Delete all snapshots in one go
Hi, I found that backing up my Zotero lib costs a long time. I guess the snapshots contain a large number of files which are seldom used by me. Just wonder how i can delete all these snapshots? I need to keep the PDFs.
Thanks!
Thanks!
Thanks for the suggestions, it is indeed a good way if want to view the text later, especially for those without pdf full-text and during off-line.
I have deleted all the snapshots using the search function suggested by Dan. The size of my zotero file folder now occupied ~3.5 GB, but previously it was 10+ GB. It also helps to save a lot of time during backing up the lib.
NOTE: This only works if you have NOT renamed the snapshots. I found that I did rename one of my snapshots.
attachment is PDF
attachment is Webpage
and include parents & children, create a saved search. Tag all the top-level items in the saved search with an otherwise unused tag (most easily a colored one so you can batch assign by number key), then filter by that tag and search for Snapshot as described above.
At some deep level, Zotero knows the difference between these files because they have different icons associated with them. (Since I'm trying to convert all old snapshots to single-file HTMLs, it would be nice if there were some search method that could tap into that deeper metadata.)
[NB: This is for anyone interested in converting multi-file webpages (or otherwise isolating only snapshots for deletion even if you've changed their names and so on).
It will only be meaningful to you if, like me, you have a substantial mix of newer content-rich single-file HTMLs (that you want to keep) along with older snapshots or multi-file webpages (that you want to convert or discard). The main reason for attempting this at all is freeing up disk space and cutting down on clutter. If none of this applies, these suggestions are not for you. If you have better suggestions, please offer them. And finally: all the usual caveats... backup your data; attempt at your own risk; proceed with caution.]
1. Using a script or text-editing app of your choice, hunt down a metatag in your single-file HTMLs that's unique to them. It will depend on which browser add-on you used to make them; you'll have to open a few and have a look. Find-and-replace all instances of that tag in all .html files such that you insert a hidden div next alongside it in every file. This div should having some identifying text inside of it, e.g., "single_file_HTML." This will trick Zotero into indexing that text as real content, although in 99 percent of cases it will not affect how the page displays, because a div outside a body will generally be ignored by web browsers. Like I said, this is a hack.
2. Rebuild your full-text index in Zotero. If you don't index, turn it on.
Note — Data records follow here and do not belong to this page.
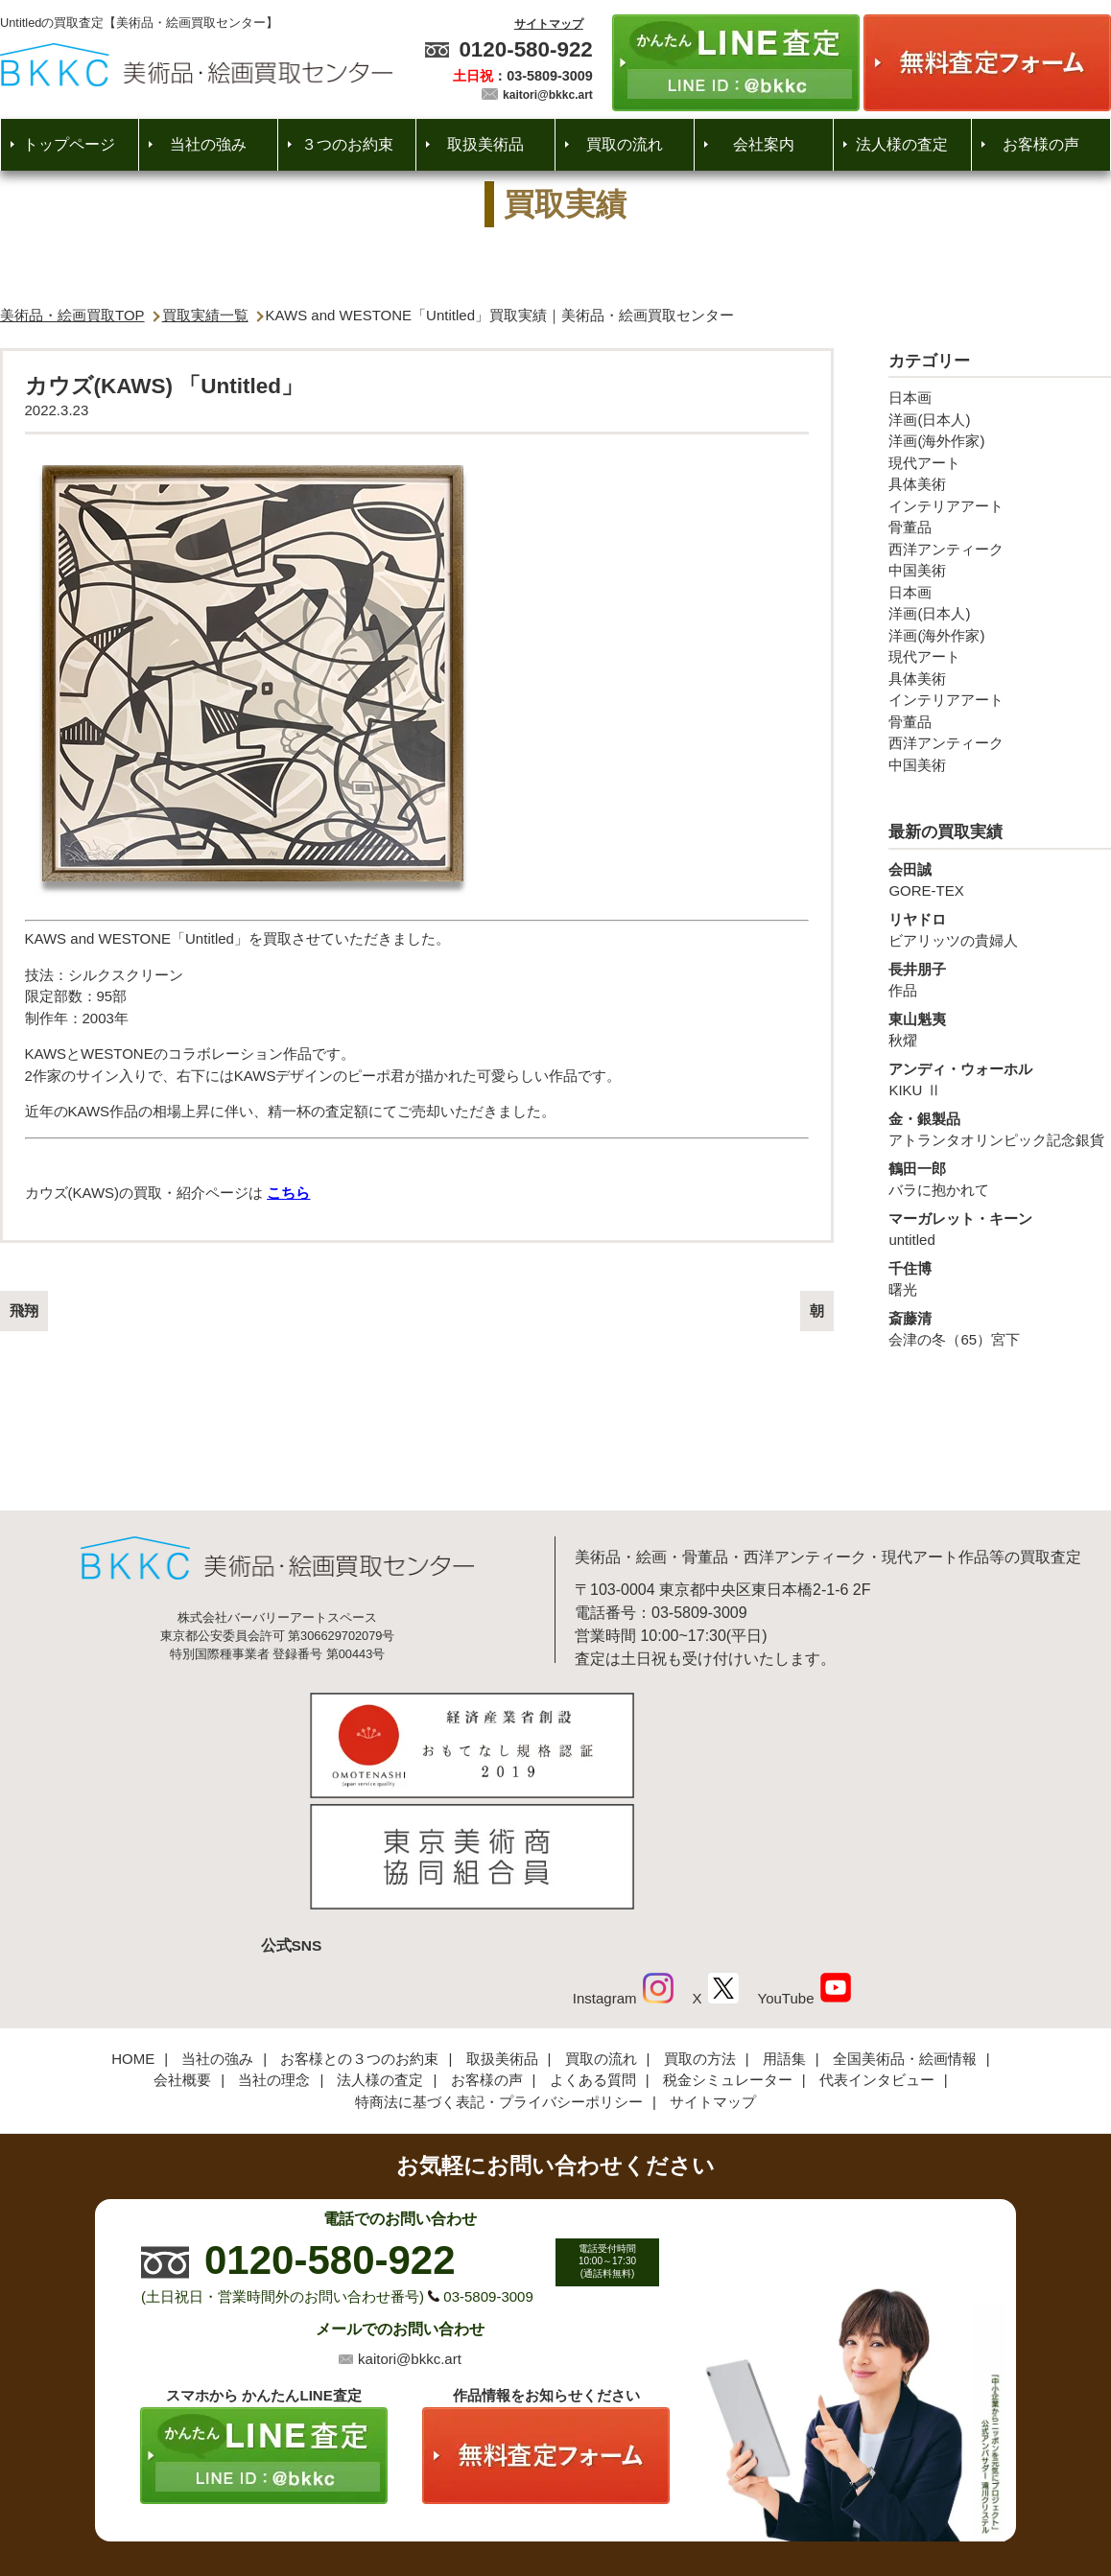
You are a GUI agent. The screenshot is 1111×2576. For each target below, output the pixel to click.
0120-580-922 (525, 49)
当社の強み (208, 144)
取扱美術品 (485, 144)
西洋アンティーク (946, 549)
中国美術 (917, 570)
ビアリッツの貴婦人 (999, 929)
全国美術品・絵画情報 (905, 1935)
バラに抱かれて (999, 1179)
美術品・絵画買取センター (523, 2504)
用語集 (784, 1935)
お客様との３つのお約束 (359, 1935)
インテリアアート (946, 506)
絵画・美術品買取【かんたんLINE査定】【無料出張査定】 (196, 64)
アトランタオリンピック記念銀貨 (999, 1129)
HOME (132, 1935)
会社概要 (182, 1957)
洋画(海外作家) (936, 441)
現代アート (924, 463)
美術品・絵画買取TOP (72, 315)
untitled (999, 1228)
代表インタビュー (876, 1957)
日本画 (910, 397)
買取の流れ (624, 144)
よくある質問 (593, 1957)
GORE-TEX (999, 879)
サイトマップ (548, 24)
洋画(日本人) (929, 419)
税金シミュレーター (727, 1957)
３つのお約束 (347, 144)
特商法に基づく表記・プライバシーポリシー (499, 1978)
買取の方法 (700, 1935)
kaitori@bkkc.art (548, 95)
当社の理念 (274, 1957)
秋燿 (999, 1029)
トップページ (69, 144)
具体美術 (917, 484)
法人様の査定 (902, 144)
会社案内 (763, 144)
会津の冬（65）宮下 (999, 1328)
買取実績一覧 (205, 315)
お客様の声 (1041, 144)
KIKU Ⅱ (999, 1079)
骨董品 (910, 527)
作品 (999, 979)
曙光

3. Create and save an advanced search for all Attachment Content containing your hidden text, in all Attachment Types that are webpages. For simplicity, create a new tag such as #single_file_HTMLs and tag all items in your search results with it. Now you can create an advanced search for all webpages that are not tagged in this way: i.e., your snapshots. Delete them, or do whatever you want with them.
When you're done, you can undo the find-and-replace routine in step 1. Probably a good idea.
Using these steps, I was able to find all snapshots and multi-file htmls.
Converting them in one batch, as expected, was a bit more complicated. But it reduced my storage footprint by about 40 percent, so worth it. One day I may post on that process. But it will become largely irrelevant (I hope) once Zotero goes to single-file HTMLs for snapshots by default, which I believe is planned.
I find it more convenient to use relative links for my attachments and store my library locally, then sync it across machines with a platform that offers more space. For instance, my institution offers virtually unlimited space via Google Drive. Using Google Drive sync, my attachments are available and linked to the Zotero data library on each machine I use.
I believe elsewhere in the forum you can find further instructions on how to implement that if you want to go that route. Also, incidentally, I haven't looked into this issue recently so I don't know if the latest version of Zotero has moved yet to single-file snapshots, in part because the process I'm using now works so well. Good luck!